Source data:
──────

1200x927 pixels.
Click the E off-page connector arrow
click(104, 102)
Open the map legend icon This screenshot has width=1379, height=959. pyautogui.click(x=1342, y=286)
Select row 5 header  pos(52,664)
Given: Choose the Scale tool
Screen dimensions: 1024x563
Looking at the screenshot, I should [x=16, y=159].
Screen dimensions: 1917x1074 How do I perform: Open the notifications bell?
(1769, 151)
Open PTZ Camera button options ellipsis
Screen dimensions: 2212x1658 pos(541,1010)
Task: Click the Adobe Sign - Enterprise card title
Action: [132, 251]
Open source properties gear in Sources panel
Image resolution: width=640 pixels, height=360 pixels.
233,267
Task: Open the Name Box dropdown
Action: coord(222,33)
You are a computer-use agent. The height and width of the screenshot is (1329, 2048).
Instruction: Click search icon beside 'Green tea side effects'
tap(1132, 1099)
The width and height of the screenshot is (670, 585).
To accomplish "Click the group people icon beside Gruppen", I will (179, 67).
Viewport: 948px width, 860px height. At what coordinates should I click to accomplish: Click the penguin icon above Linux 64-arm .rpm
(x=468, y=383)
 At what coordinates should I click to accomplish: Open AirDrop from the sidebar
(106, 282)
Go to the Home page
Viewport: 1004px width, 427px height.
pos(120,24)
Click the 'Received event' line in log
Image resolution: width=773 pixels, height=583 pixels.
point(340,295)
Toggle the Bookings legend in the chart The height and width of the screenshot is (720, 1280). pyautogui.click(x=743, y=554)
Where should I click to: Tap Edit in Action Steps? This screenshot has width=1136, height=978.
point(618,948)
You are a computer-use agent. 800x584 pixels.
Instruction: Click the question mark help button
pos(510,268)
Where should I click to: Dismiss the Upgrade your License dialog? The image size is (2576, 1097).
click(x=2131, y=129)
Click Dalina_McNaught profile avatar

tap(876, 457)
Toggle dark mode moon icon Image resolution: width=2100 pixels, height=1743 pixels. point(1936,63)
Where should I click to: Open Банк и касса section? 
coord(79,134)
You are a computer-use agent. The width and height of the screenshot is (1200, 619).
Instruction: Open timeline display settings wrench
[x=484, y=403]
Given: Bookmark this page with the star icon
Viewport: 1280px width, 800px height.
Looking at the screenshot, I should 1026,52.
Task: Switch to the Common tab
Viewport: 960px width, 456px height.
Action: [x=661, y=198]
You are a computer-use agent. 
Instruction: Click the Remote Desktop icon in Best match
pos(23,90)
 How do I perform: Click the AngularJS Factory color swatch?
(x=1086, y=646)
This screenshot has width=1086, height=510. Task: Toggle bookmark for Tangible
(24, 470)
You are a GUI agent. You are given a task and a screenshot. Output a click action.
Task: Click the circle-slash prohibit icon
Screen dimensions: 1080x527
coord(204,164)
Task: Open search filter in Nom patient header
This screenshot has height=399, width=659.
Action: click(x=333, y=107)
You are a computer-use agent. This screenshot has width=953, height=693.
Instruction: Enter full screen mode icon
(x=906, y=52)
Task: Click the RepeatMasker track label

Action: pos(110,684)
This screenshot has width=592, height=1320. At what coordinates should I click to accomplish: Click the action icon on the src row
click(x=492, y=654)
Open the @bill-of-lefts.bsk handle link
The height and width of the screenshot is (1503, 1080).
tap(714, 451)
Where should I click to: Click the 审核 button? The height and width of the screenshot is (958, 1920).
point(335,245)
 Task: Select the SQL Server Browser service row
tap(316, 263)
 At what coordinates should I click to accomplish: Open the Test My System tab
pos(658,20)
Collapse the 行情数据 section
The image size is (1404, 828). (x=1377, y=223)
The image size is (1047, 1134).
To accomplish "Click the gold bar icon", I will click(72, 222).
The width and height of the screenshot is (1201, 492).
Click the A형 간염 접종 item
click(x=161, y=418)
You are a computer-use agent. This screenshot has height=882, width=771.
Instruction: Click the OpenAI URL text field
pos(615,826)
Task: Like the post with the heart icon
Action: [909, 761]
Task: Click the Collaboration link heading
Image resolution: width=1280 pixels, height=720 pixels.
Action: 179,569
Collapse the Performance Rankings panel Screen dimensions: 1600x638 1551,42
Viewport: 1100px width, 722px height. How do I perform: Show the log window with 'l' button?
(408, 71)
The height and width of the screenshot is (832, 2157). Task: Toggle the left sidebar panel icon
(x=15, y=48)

──────

Render every line of the source data above as a Markdown table with the columns Row and Line, omitting blank lines.

**Task output:**
| Row | Line |
|---|---|
| 1 | 1200x927 pixels. |
| 2 | Click the E off-page connector arrow |
| 3 | click(104, 102) |
| 4 | Open the map legend icon This screenshot has width=1379, height=959. pyautogui.click(x=1342, y=286) |
| 5 | Select row 5 header  pos(52,664) |
| 6 | Given: Choose the Scale tool |
| 7 | Screen dimensions: 1024x563 |
| 8 | Looking at the screenshot, I should [x=16, y=159]. |
| 9 | Screen dimensions: 1917x1074 How do I perform: Open the notifications bell? |
| 10 | (1769, 151) |
| 11 | Open PTZ Camera button options ellipsis |
| 12 | Screen dimensions: 2212x1658 pos(541,1010) |
| 13 | Task: Click the Adobe Sign - Enterprise card title |
| 14 | Action: [132, 251] |
| 15 | Open source properties gear in Sources panel |
| 16 | Image resolution: width=640 pixels, height=360 pixels. |
| 17 | 233,267 |
| 18 | Task: Open the Name Box dropdown |
| 19 | Action: coord(222,33) |
| 20 | You are a computer-use agent. The height and width of the screenshot is (1329, 2048). |
| 21 | Instruction: Click search icon beside 'Green tea side effects' |
| 22 | tap(1132, 1099) |
| 23 | The width and height of the screenshot is (670, 585). |
| 24 | To accomplish "Click the group people icon beside Gruppen", I will (179, 67). |
| 25 | Viewport: 948px width, 860px height. At what coordinates should I click to accomplish: Click the penguin icon above Linux 64-arm .rpm |
| 26 | (x=468, y=383) |
| 27 |  At what coordinates should I click to accomplish: Open AirDrop from the sidebar |
| 28 | (106, 282) |
| 29 | Go to the Home page |
| 30 | Viewport: 1004px width, 427px height. |
| 31 | pos(120,24) |
| 32 | Click the 'Received event' line in log |
| 33 | Image resolution: width=773 pixels, height=583 pixels. |
| 34 | point(340,295) |
| 35 | Toggle the Bookings legend in the chart The height and width of the screenshot is (720, 1280). pyautogui.click(x=743, y=554) |
| 36 | Where should I click to: Tap Edit in Action Steps? This screenshot has width=1136, height=978. |
| 37 | point(618,948) |
| 38 | You are a computer-use agent. 800x584 pixels. |
| 39 | Instruction: Click the question mark help button |
| 40 | pos(510,268) |
| 41 | Where should I click to: Dismiss the Upgrade your License dialog? The image size is (2576, 1097). |
| 42 | click(x=2131, y=129) |
| 43 | Click Dalina_McNaught profile avatar |
| 44 | tap(876, 457) |
| 45 | Toggle dark mode moon icon Image resolution: width=2100 pixels, height=1743 pixels. point(1936,63) |
| 46 | Where should I click to: Open Банк и касса section?  |
| 47 | coord(79,134) |
| 48 | You are a computer-use agent. The width and height of the screenshot is (1200, 619). |
| 49 | Instruction: Open timeline display settings wrench |
| 50 | [x=484, y=403] |
| 51 | Given: Bookmark this page with the star icon |
| 52 | Viewport: 1280px width, 800px height. |
| 53 | Looking at the screenshot, I should 1026,52. |
| 54 | Task: Switch to the Common tab |
| 55 | Viewport: 960px width, 456px height. |
| 56 | Action: [x=661, y=198] |
| 57 | You are a computer-use agent.  |
| 58 | Instruction: Click the Remote Desktop icon in Best match |
| 59 | pos(23,90) |
| 60 |  How do I perform: Click the AngularJS Factory color swatch? |
| 61 | (x=1086, y=646) |
| 62 | This screenshot has width=1086, height=510. Task: Toggle bookmark for Tangible |
| 63 | (24, 470) |
| 64 | You are a GUI agent. You are given a task and a screenshot. Output a click action. |
| 65 | Task: Click the circle-slash prohibit icon |
| 66 | Screen dimensions: 1080x527 |
| 67 | coord(204,164) |
| 68 | Task: Open search filter in Nom patient header |
| 69 | This screenshot has height=399, width=659. |
| 70 | Action: click(x=333, y=107) |
| 71 | You are a computer-use agent. This screenshot has width=953, height=693. |
| 72 | Instruction: Enter full screen mode icon |
| 73 | (x=906, y=52) |
| 74 | Task: Click the RepeatMasker track label |
| 75 | Action: pos(110,684) |
| 76 | This screenshot has width=592, height=1320. At what coordinates should I click to accomplish: Click the action icon on the src row |
| 77 | click(x=492, y=654) |
| 78 | Open the @bill-of-lefts.bsk handle link |
| 79 | The height and width of the screenshot is (1503, 1080). |
| 80 | tap(714, 451) |
| 81 | Where should I click to: Click the 审核 button? The height and width of the screenshot is (958, 1920). |
| 82 | point(335,245) |
| 83 |  Task: Select the SQL Server Browser service row |
| 84 | tap(316, 263) |
| 85 |  At what coordinates should I click to accomplish: Open the Test My System tab |
| 86 | pos(658,20) |
| 87 | Collapse the 行情数据 section |
| 88 | The image size is (1404, 828). (x=1377, y=223) |
| 89 | The image size is (1047, 1134). |
| 90 | To accomplish "Click the gold bar icon", I will click(72, 222). |
| 91 | The width and height of the screenshot is (1201, 492). |
| 92 | Click the A형 간염 접종 item |
| 93 | click(x=161, y=418) |
| 94 | You are a computer-use agent. This screenshot has height=882, width=771. |
| 95 | Instruction: Click the OpenAI URL text field |
| 96 | pos(615,826) |
| 97 | Task: Like the post with the heart icon |
| 98 | Action: [909, 761] |
| 99 | Task: Click the Collaboration link heading |
| 100 | Image resolution: width=1280 pixels, height=720 pixels. |
| 101 | Action: 179,569 |
| 102 | Collapse the Performance Rankings panel Screen dimensions: 1600x638 1551,42 |
| 103 | Viewport: 1100px width, 722px height. How do I perform: Show the log window with 'l' button? |
| 104 | (408, 71) |
| 105 | The height and width of the screenshot is (832, 2157). Task: Toggle the left sidebar panel icon |
| 106 | (x=15, y=48) |